Guide  |  Festival dell'Economia

L’intervista

Hoynes “Il reddito di cittadinanza ha molti punti deboli”

2 minuti di lettura
«La prima azione che un Paese dovrebbe intraprendere è quella di capire quali sono i problemi che il “reddito universale di base” può risolvere. Il problema riguarda soprattutto la povertà tra la popolazione attiva. Ma chi sono i poveri? Possono essere i pensionati, i lavoratori che percepiscono un salario basso oppure le persone che hanno perso il posto di lavoro. Per ognuno di loro, la politica deve mettere in campo soluzioni mirate». Parte da qui Hilary Hoynes, professoressa di Politiche pubbliche ed Economia e titolare della Haas Distinguished Chair in Disparità economiche all’Università di Berkeley, per introdurre il tema del “reddito universale di base” che in Italia ha assunto la differente forma del reddito di cittadinanza.
Hilary Hoynes, docente a Berkeley, esperta di disparità economiche 

Un tema a cui Hoynes dedica da anni la sua attività di ricerca nel tentativo di ridurre le disuguaglianze sociali e di reinserire gli adulti nel mercato del lavoro. La studiosa americana parlerà proprio di questo il 31 maggio a Trento, e lo farà inaugurando la serie delle lecture dedicate alla memoria di Alan Krueger, il grande economista presente a numerose edizioni del Festival, scomparso un paio di mesi fa.
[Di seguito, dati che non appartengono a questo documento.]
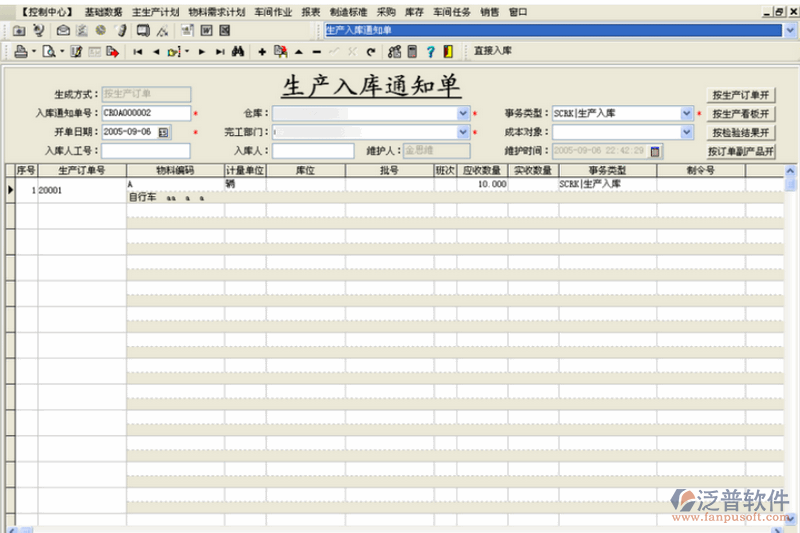The image size is (800, 533).
Task: Expand the 完工部门 dropdown
Action: point(463,132)
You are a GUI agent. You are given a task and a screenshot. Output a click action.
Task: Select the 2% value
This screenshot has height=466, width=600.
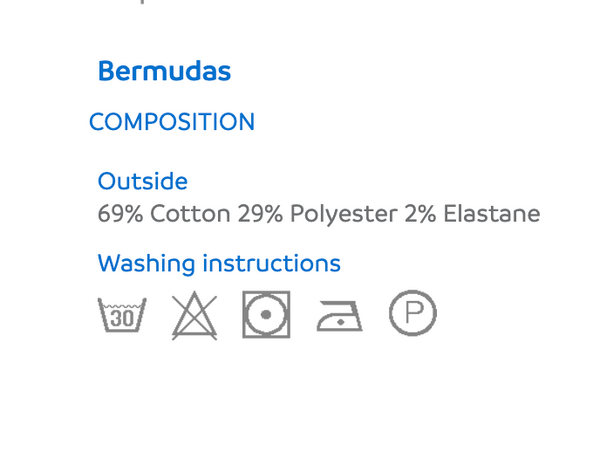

Secondo lei, quali sono le politiche che uno Stato dovrebbe attuare per debellare povertà, disuguaglianze e disoccupazione?
«Dal mio punto di vista, sono due le politiche da mettere in campo: la prima, focalizzata su un periodo breve e strutturata su un programma di assistenza in denaro in grado di soddisfare le esigenze delle famiglie più bisognose. Le esigenze possono essere diverse in base alle dimensioni dei singoli nuclei familiari. La seconda, concentrata su un periodo lungo e strutturata su un programma che metta al centro il lavoro e il benessere delle persone».

Che tipo di misure fiscali possono incentivare l’inclusione attiva nel mondo del lavoro?
«Nel lungo periodo, il meccanismo del credito d’imposta sul reddito, come avviene negli Usa, può essere la soluzione migliore».

In Italia, il governo ha introdotto il reddito di cittadinanza per favorire un sostegno economico e l’inserimento sociale dei soggetti a rischio di emarginazione. Qual è il suo giudizio su questa misura?
«Nella sostanza, è un provvedimento corretto perché rappresenta una politica di sostegno che avrà un impatto sulle persone più povere, visto che prima l’Italia non disponeva di un programma di assistenza in denaro di questo tipo. Tuttavia, per accedervi una famiglia deve avere un reddito inferiore a 9.360 euro, una cifra molto bassa per chi ha figli a carico. L’ammissibilità e le prestazioni della misura dovrebbero invece variare in funzione della dimensione del nucleo familiare.
Nello stesso tempo, il reddito di cittadinanza italiano nasce anche come strumento di inclusione per chi è fuori dal mondo del lavoro ma la misura, per essere incisiva, dovrebbe rispondere a diversi parametri: quanto è grande il beneficio economico del lavoro che il reddito di cittadinanza propone? In quanto tempo questo beneficio può essere fruito da chi lo richiede? Che tipo di formazione il reddito può fornire per i lavori emergenti? Quali sono le politiche attive di pre-distribuzione della ricchezza (salario minimo)? Qual è il potere di contrattazione per i lavoratori? Se un programma di assistenza sociale non risponde a questi parametri, allora è destinato a non raggiungere l’obiettivo: perché di fatto scoraggia le persone a cercare lavoro».